E cada vez mais é possível observar que estamos todos na pior, transtornados.

Fazemos parte de uma sociedade que se encontra doente, tentando a todo modo fazer com que padrões sejam impostos e respeitados. Com valores construídos por religiões falhas e livros antigos, que basicamente não funcionam no dia de hoje.

Nos tornamos a geração dos inseguros.

E como forma de se mostrar menos inseguro perante o que vão pensar, você provavelmente comete o maior dos erros da insegurança: Tenta parecer forte, quando dentro de você, há algum sentimento a ponto de transbordar, querendo sair, como um grito.

Quem nunca sentiu vontade de mandar uma mensagem para alguém, mas no meio do caminho bateu a insegurança de pensar se estaria demonstrando sentimento demais, e aí, se segurou, tentando parecer forte, e esperando que o outro fosse mais fraco, e fizesse isso primeiro?

E o outro, que também quis parecer ainda mais forte-porém-inseguro, revidou.

Isso acontece pois mais uma vez, desde criança, aprendemos a cultura do bateu-levou. Se o coleguinha da escola te xingar, xingue de volta… E por aí, vai. No fim, ambos acabam perdendo.

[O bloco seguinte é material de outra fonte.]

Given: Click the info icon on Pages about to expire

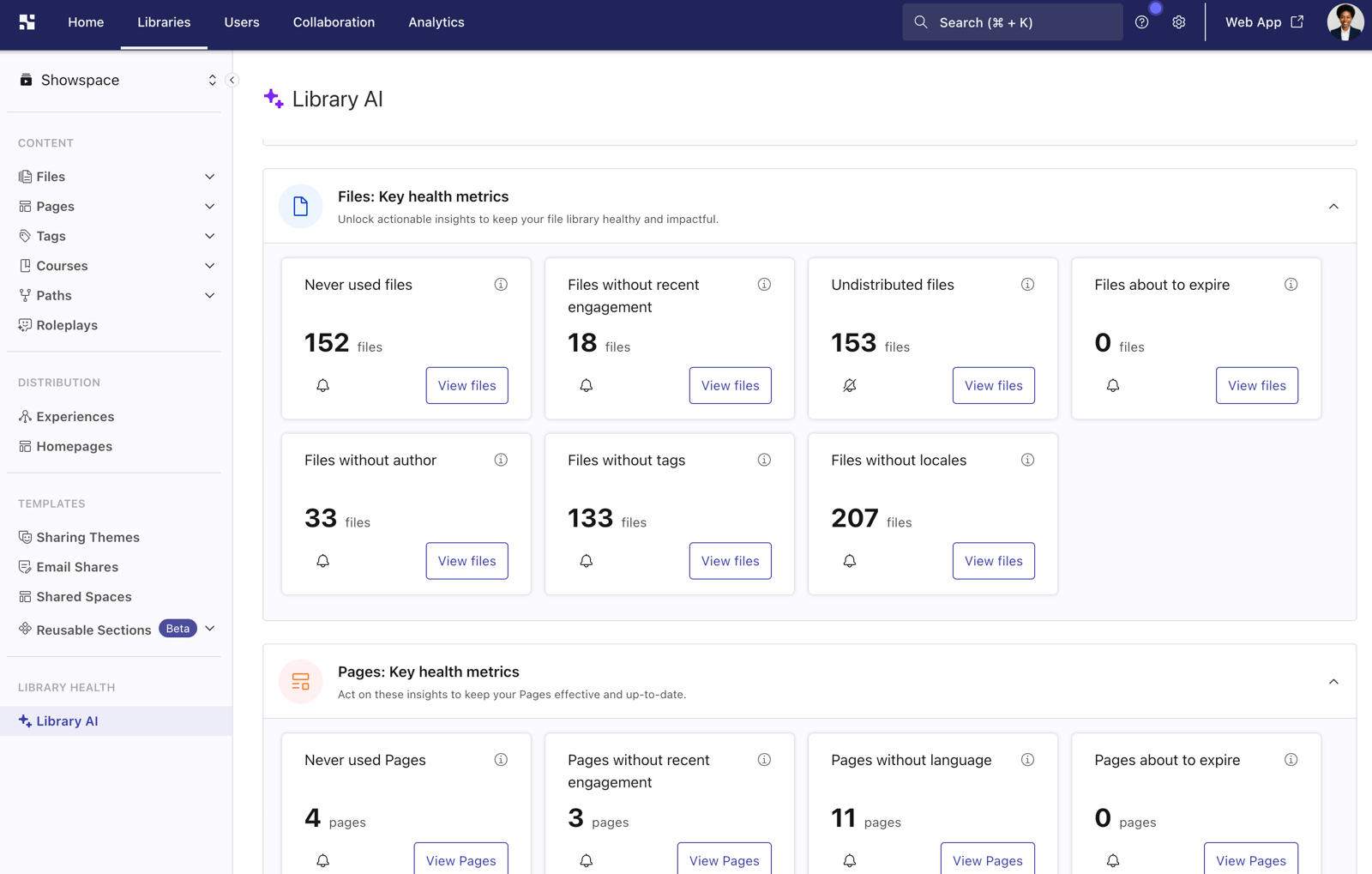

Há o que se refletir, sobre os valores que pretendemos passar para as próximas gerações, ou cada vez mais, viveremos doentes e amedrontados. Esperando o amor do outro, mas com medo de oferecer em troca. Nos culpando por sentirmos algo, mas ao mesmo tempo tentando controlar isso para que não haja julgamento do outro. E no fim, nós nos julgamos.

Talvez você tenha lido tudo isso e não se identificou com nada do que foi dito. E se você é esta pessoa, parabenizo, por ser alguém que não só teve uma fantástica criação, como é seguro o suficiente de si. É o que eu chamo de life goals (metas de vida, mas em inglês parece chique).

Caso tenha se identificado, lembre-se que para todos os padrões, inseguranças e culpas, há desconstrução. E por isso, desconstruir é algo tão importante e tão debatido nos dias de hoje.

Esteja sempre aberto a ouvir o que é dito, a falar o que realmente sente, a sentir o que realmente quer e fazer o que tem vontade.

Sei o quanto é fácil escrever (nem tanto), e o quanto é difícil botar em prática, afinal são anos de valores errados inseridos em nossa criação e este é apenas um texto para refletir.

Mas, da minha parte, eu comecei essa busca de tirar de mim, essa dor que é esconder o que sou e me culpar por ser algo que eu realmente quero ser e viver.

Você também pode e tem o direito de se dar essa chance.

Quer vir comigo?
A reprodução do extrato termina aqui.